Keine resistenten Schädlinge
Trotz des großflächigen Anbaus von Bt-Pflanzen in den USA haben sich bisher offenbar keine Schadinsekten mit einer Resistenz gegen das Bt-Toxin entwickelt. Zu diesem überraschenden Ergebnis kamen wissenschaftliche Untersuchungen im Auftrag es US-amerikanischen Landwirtschaftsministeriums.
Seit über acht Jahren werden in den USA großflächig gentechnisch veränderte Mais- und Baumwollpflanzen angebaut, die resistent sind gegen bestimmte Schadinsekten. Diese Eigenschaft geht auf das Bt-Toxin zurück, dessen aus einem Bodenbakterium stammendes Gen auf die Pflanzen übertragen wurde.
Man hatte erwartet, dass die jeweiligen Schädlinge – etwa Maiszünsler oder Baumwollkapselwurm – früher oder später Resistenzen entwickelten und damit gegenüber dem Bt-Toxin unempfindlich würden. Damit könnte die Bt-Strategie unwirksam werden.
Doch eine gerade veröffentlichten Studie, unter Leitung von Bruce Tabashnik an der Universität Arizona in Tucson und der der Cornell Universität (Geneva, New York) durchgeführt, bestätigte die Erwartungen nicht: In keinem einzigen Fall wurden resistente Schädlinge beobachtet.
Tabashnik zeigte sich selbst überrascht.
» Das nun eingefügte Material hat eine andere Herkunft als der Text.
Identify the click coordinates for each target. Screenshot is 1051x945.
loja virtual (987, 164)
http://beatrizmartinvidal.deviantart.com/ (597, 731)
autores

Der Entomologe sagte, niemand habe erwartet, dass nicht einmal ein minimaler Anstieg der Resistenz zu beobachten sein werde.
Aktuelle Untersuchungen in China liefern ein ähnliches Bild. Dort hatte man in den vergangenen fünf Anbaujahren überprüft, ob durch den Bt-Baumwollanbau resistente Formen des Baumwollkapselwurmes entstehen. Auch hier zeigten sich keine Anzeichen dafür. Diese Ergebnisse stehen im Widerspruch zu verschiedenen, bisher jedoch wissenschaftlich nicht bestätigten Berichten über das Auftreten von Insekten mit Resistenzen gegenüber Bt-Pflanzen.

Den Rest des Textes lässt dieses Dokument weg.